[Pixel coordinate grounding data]
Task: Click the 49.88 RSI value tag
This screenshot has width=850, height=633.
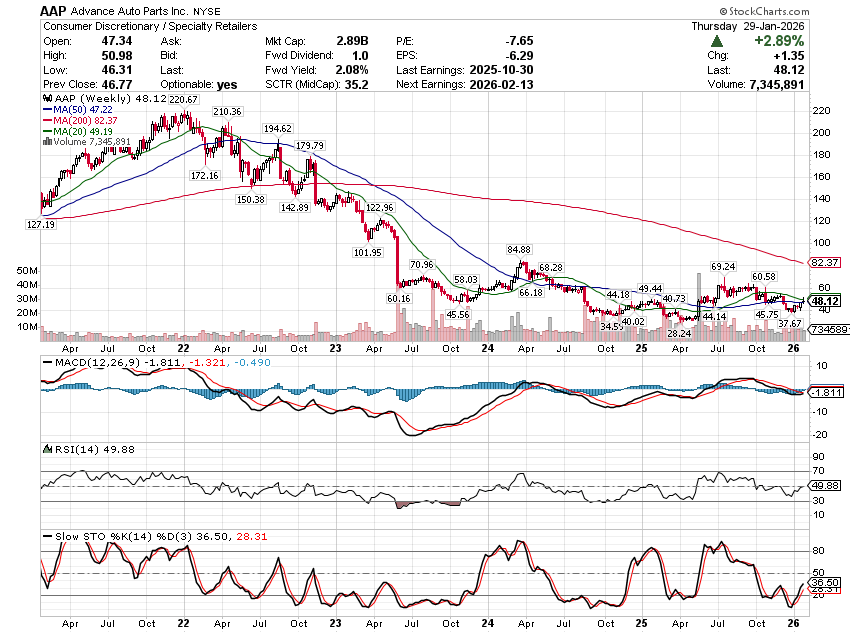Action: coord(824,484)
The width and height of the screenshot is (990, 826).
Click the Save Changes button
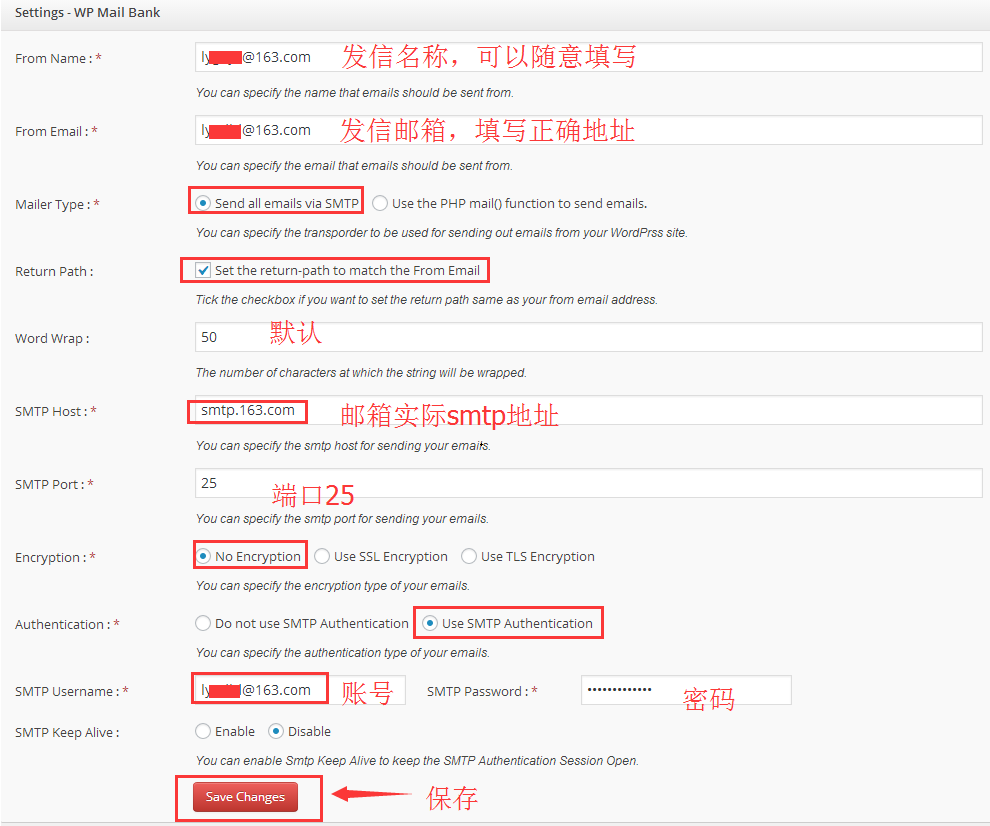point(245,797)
==
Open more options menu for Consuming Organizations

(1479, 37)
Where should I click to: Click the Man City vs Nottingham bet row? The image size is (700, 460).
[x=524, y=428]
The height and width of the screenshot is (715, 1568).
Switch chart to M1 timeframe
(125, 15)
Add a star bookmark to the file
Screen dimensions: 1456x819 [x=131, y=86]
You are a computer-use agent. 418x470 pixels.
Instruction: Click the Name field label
---
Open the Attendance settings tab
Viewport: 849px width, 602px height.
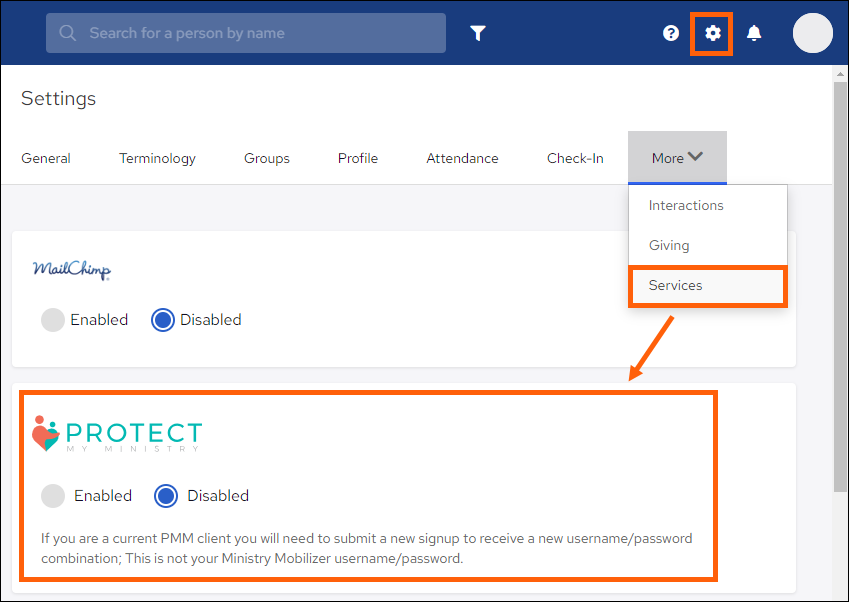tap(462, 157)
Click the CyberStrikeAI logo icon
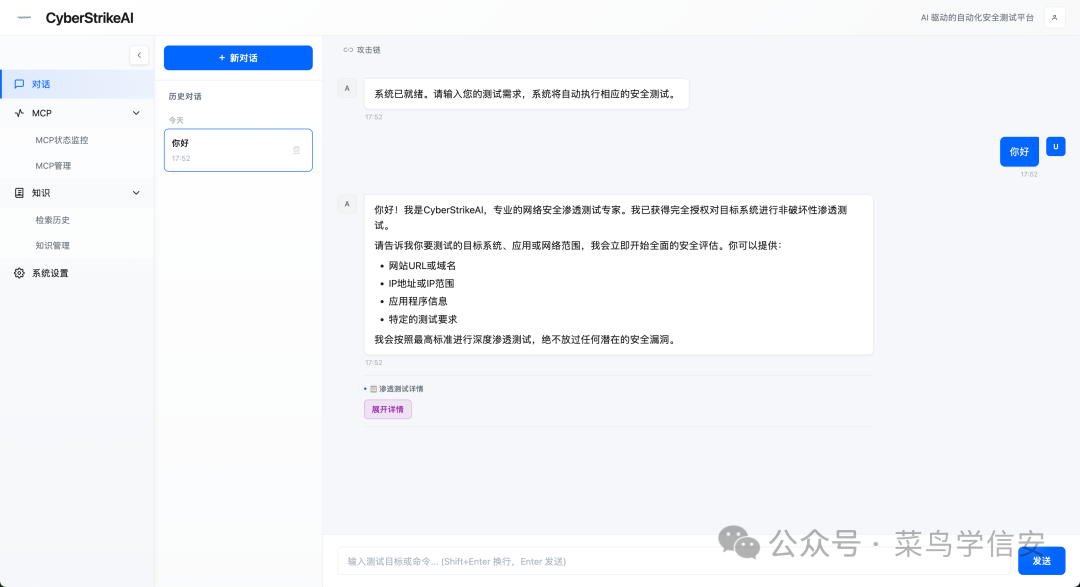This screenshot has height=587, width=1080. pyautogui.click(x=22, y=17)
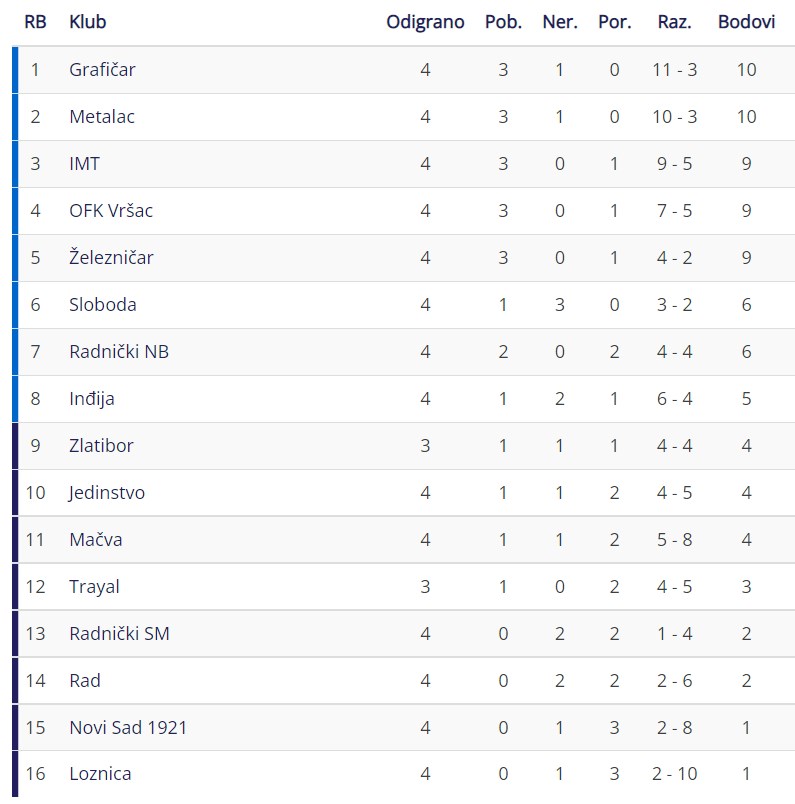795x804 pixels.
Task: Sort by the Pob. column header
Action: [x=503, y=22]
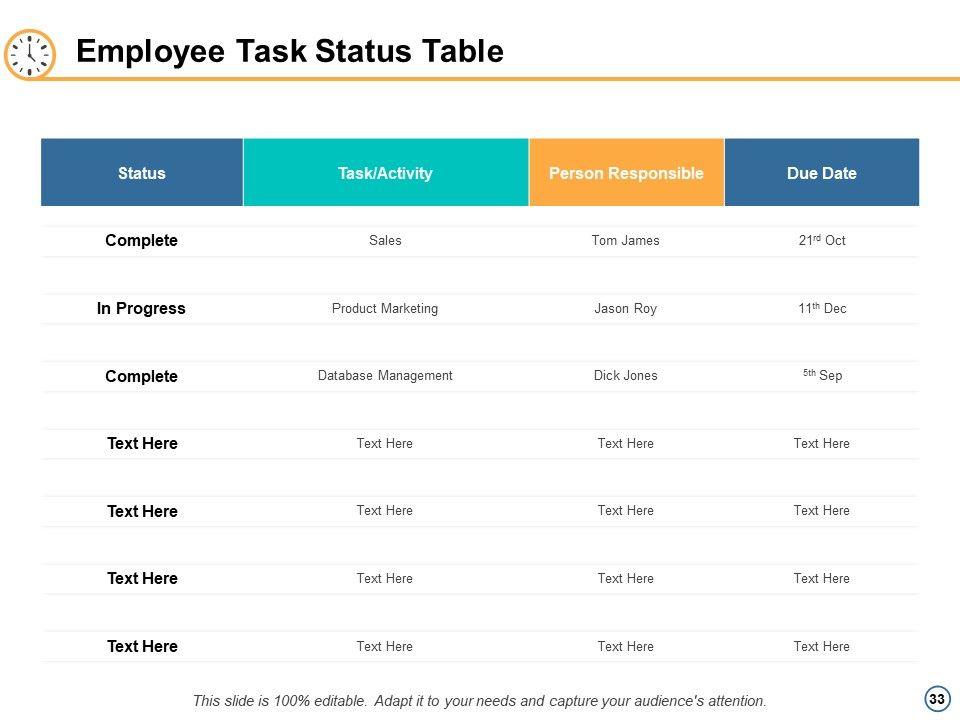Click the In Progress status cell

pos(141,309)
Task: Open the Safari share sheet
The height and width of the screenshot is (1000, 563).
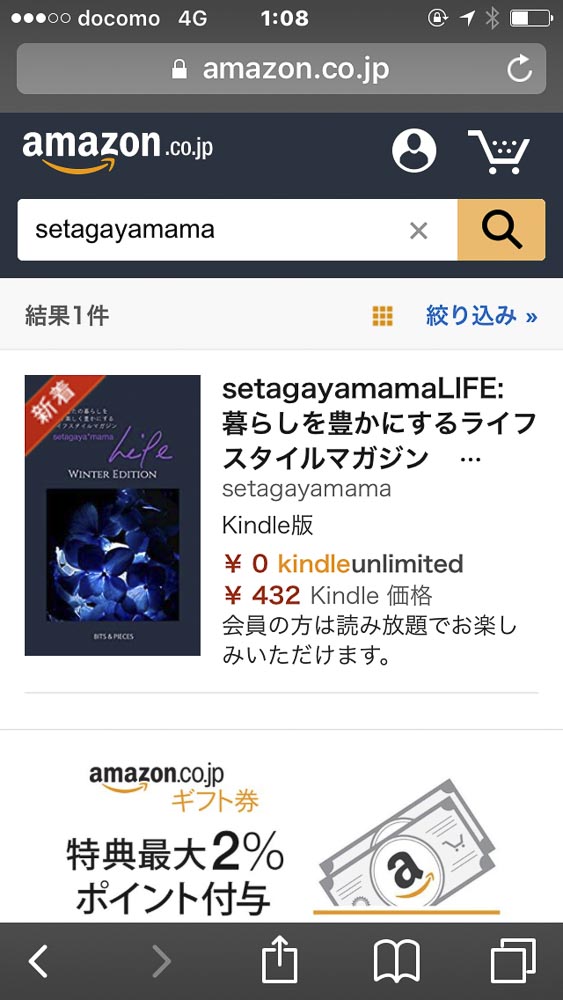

**The problem:**
Your answer must be the exact lines from the records above, from the one containing "Viewport: 849px width, 602px height." through the one containing "The height and width of the screenshot is (1000, 563).", both included, with every picture left out.

**The completed task:**
Viewport: 849px width, 602px height.
tap(462, 157)
Click the CyberStrikeAI logo icon
This screenshot has height=587, width=1080. pyautogui.click(x=22, y=17)
795x804 pixels.
Task: Sort by the Pob. column header
Action: [x=503, y=22]
Click the In Progress status cell

pos(141,309)
Task: Open the Safari share sheet
The height and width of the screenshot is (1000, 563).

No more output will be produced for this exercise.